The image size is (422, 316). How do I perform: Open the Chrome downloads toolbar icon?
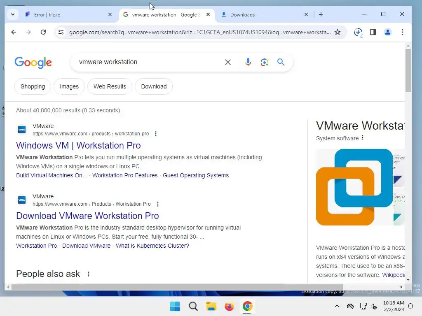358,32
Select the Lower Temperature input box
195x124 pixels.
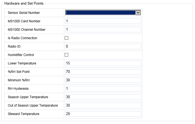click(103, 63)
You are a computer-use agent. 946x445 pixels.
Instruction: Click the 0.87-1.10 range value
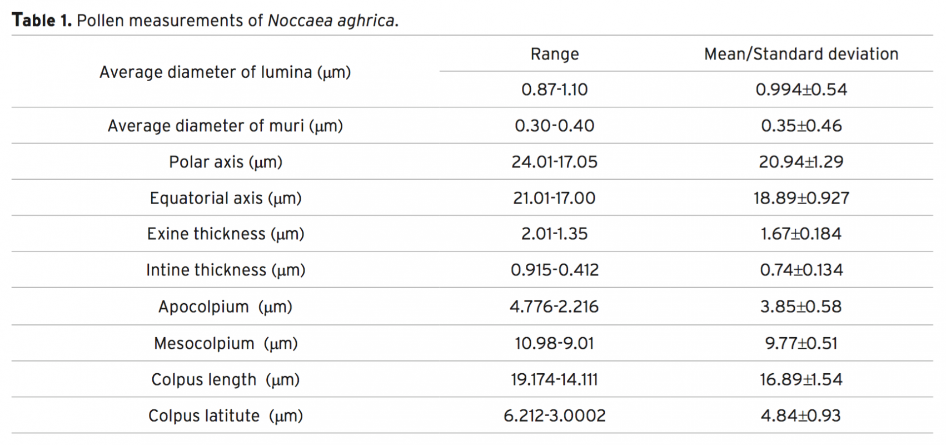[x=554, y=90]
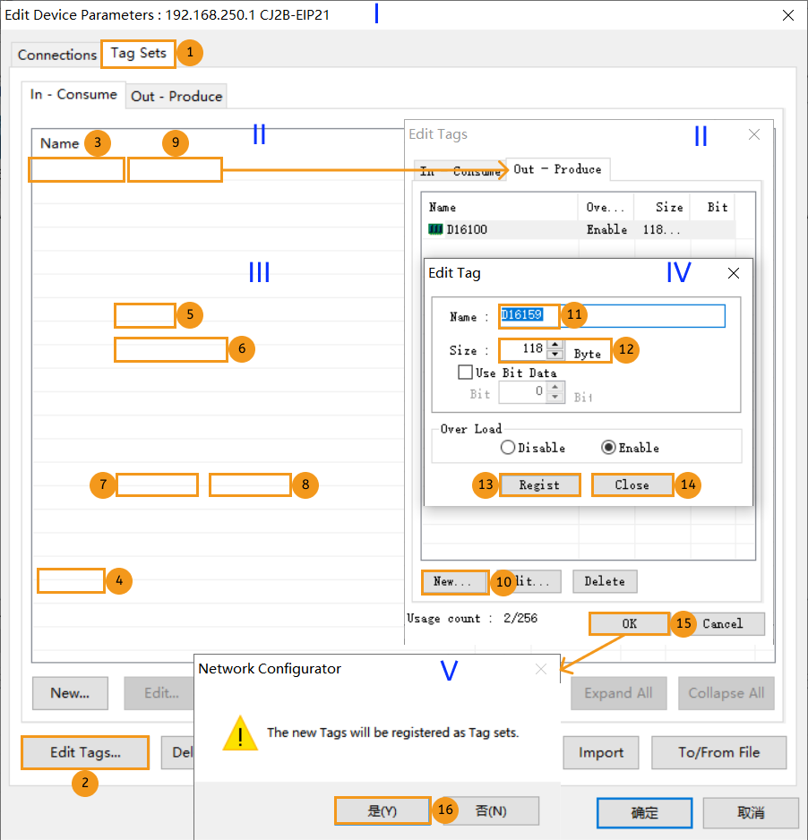Confirm with the 是(Y) button
The height and width of the screenshot is (840, 808).
pyautogui.click(x=382, y=810)
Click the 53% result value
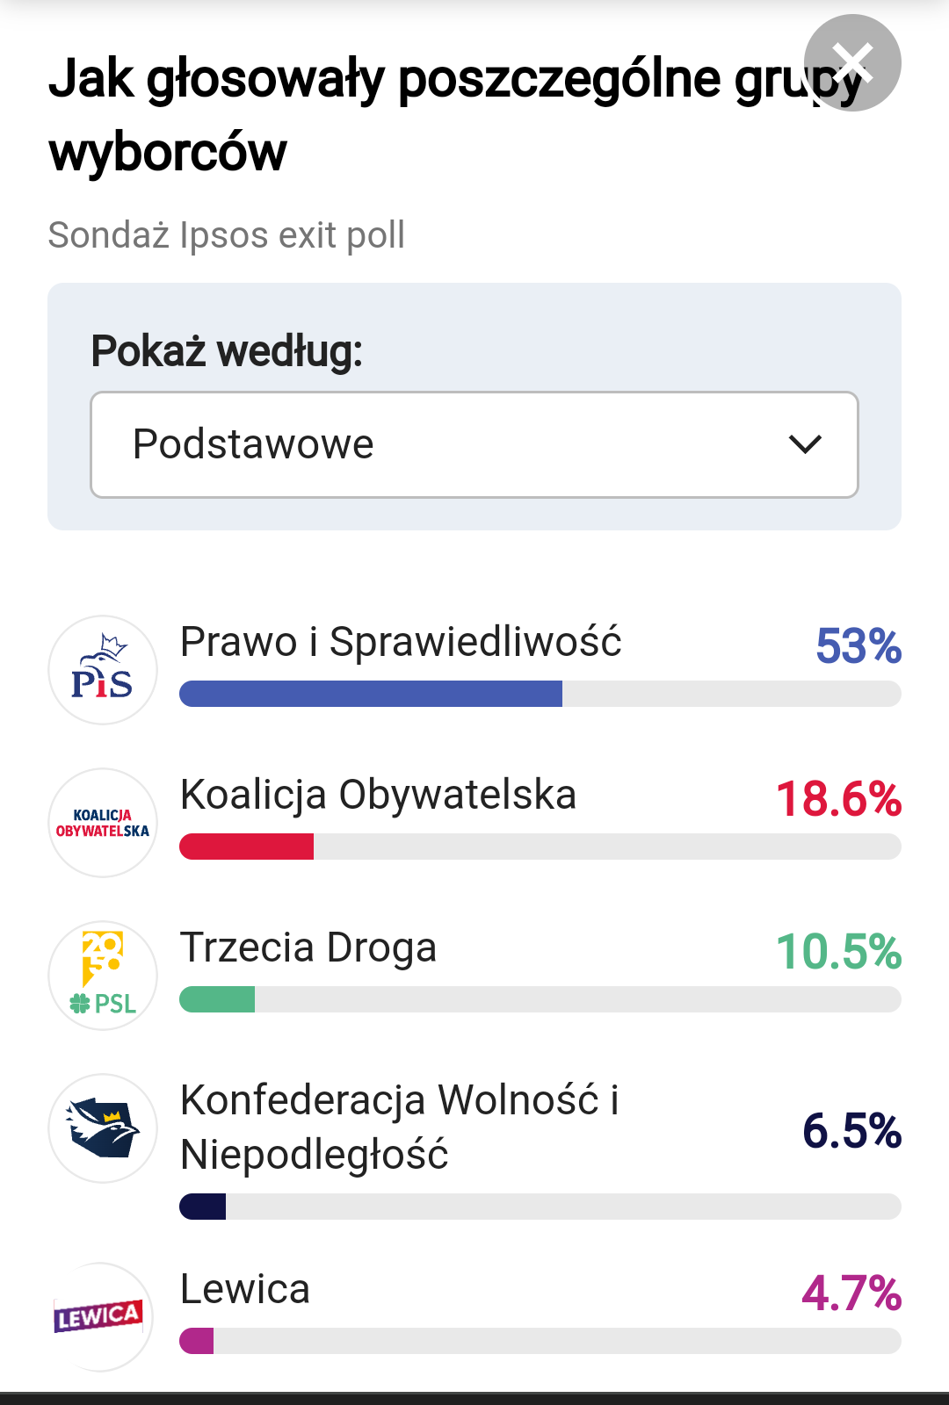The height and width of the screenshot is (1405, 949). (858, 646)
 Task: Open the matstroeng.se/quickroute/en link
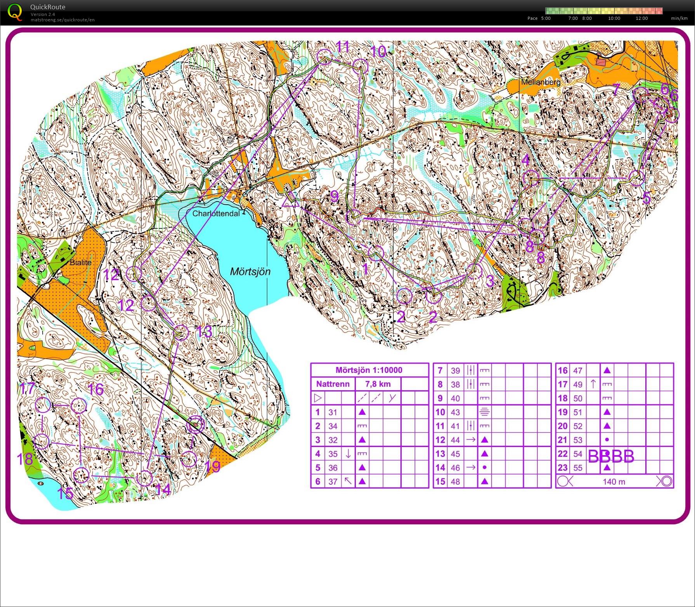pos(62,20)
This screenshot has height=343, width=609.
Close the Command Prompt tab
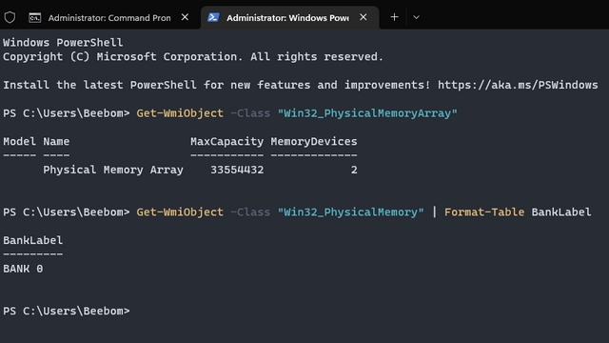coord(185,17)
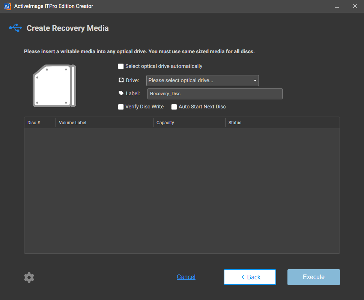This screenshot has width=364, height=300.
Task: Minimize the Edition Creator window
Action: coord(337,6)
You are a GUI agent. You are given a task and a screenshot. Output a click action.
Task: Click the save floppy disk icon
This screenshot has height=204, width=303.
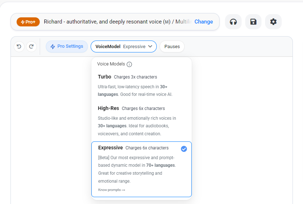pyautogui.click(x=253, y=22)
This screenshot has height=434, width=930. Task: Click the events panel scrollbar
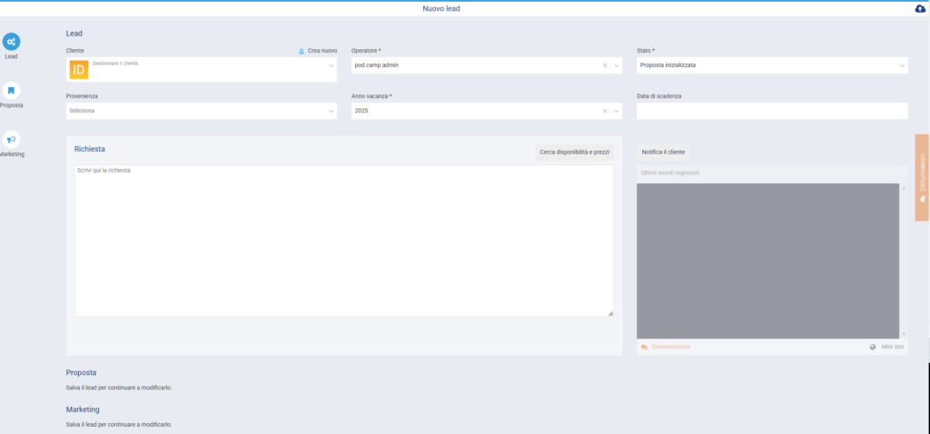[903, 261]
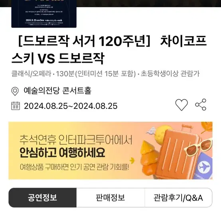Tap 초등학생이상 관람가 age rating text

(170, 73)
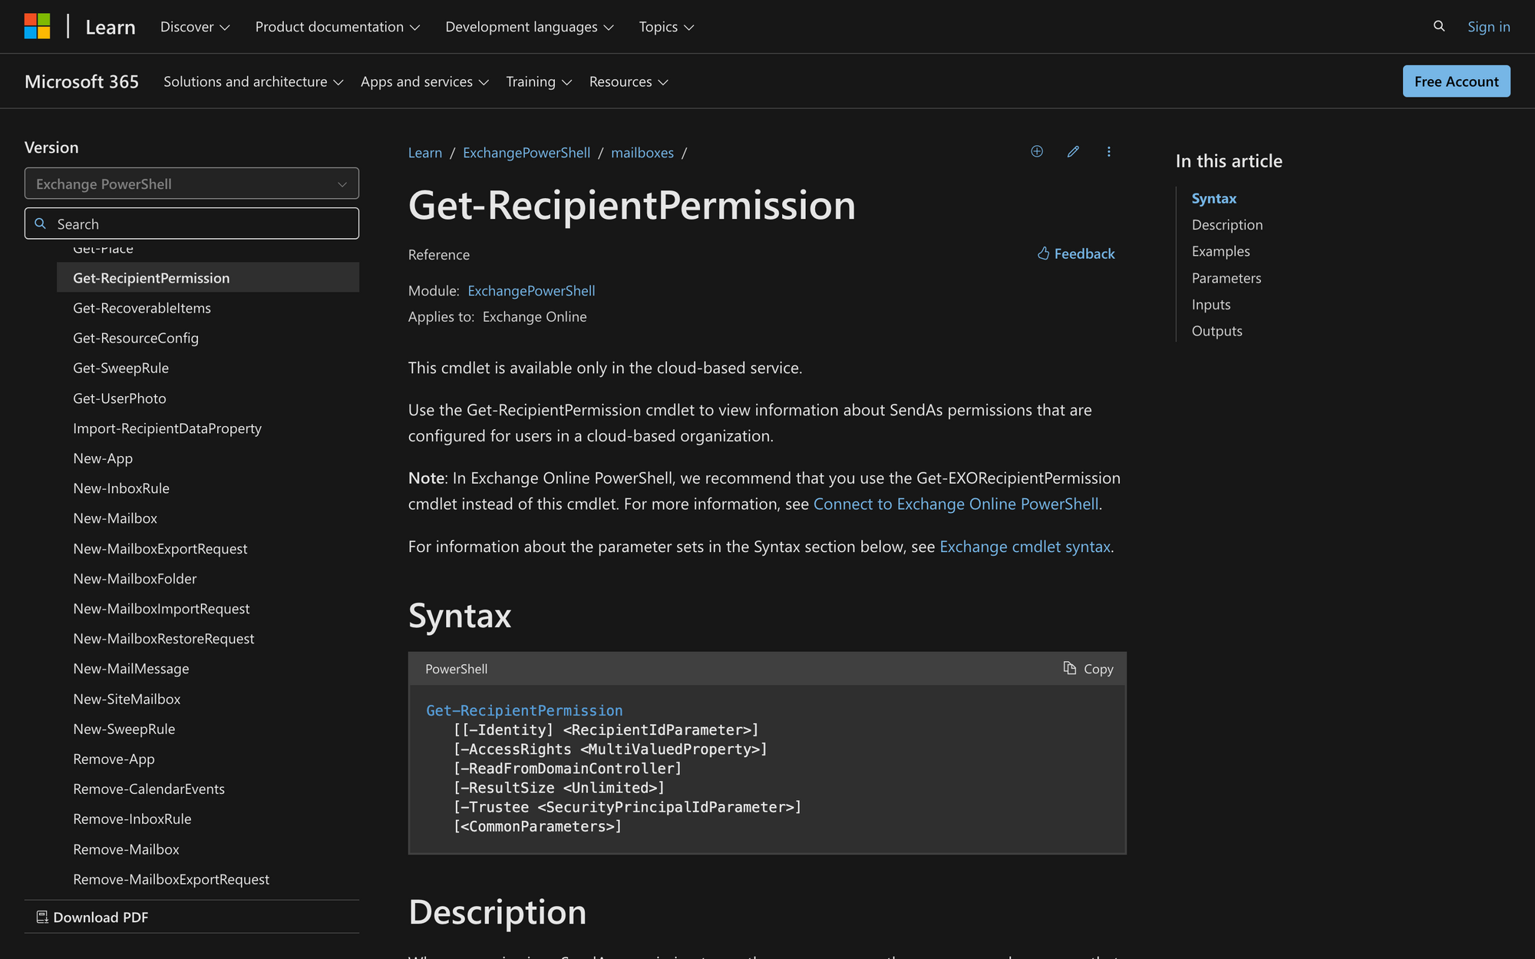1535x959 pixels.
Task: Select New-MailboxExportRequest in the sidebar
Action: pyautogui.click(x=160, y=548)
-.-.-
▸ **Your task**: The records are to be returned verbatim. Skip any picture they contain.

▸ **Response to the task**:
The image size is (422, 316). How do I perform: Open the Chrome downloads toolbar icon?
358,32
Select the Lower Temperature input box
195x124 pixels.
click(103, 63)
You are a computer-use agent. 946x445 pixels.
Instruction: Click the 0.87-1.10 range value
[x=554, y=90]
Confirm with the 是(Y) button
The height and width of the screenshot is (840, 808).
pyautogui.click(x=382, y=810)
Click the 53% result value
The height and width of the screenshot is (1405, 949). (858, 646)
 Task: Open the matstroeng.se/quickroute/en link
pos(62,20)
This screenshot has height=343, width=609.
Close the Command Prompt tab
coord(185,17)
This screenshot has width=364, height=300.
Task: Minimize the Edition Creator window
Action: coord(337,6)
You are a GUI agent. You are given a task and a screenshot. Output a click action.
Task: Click the save floppy disk icon
This screenshot has height=204, width=303.
pyautogui.click(x=253, y=22)
This screenshot has height=434, width=930. Task: Click the events panel scrollbar
[903, 261]
Tap 초등학생이상 관람가 age rating text

(170, 73)
1535x959 pixels.
Task: Select New-MailboxExportRequest in the sidebar
Action: pyautogui.click(x=160, y=548)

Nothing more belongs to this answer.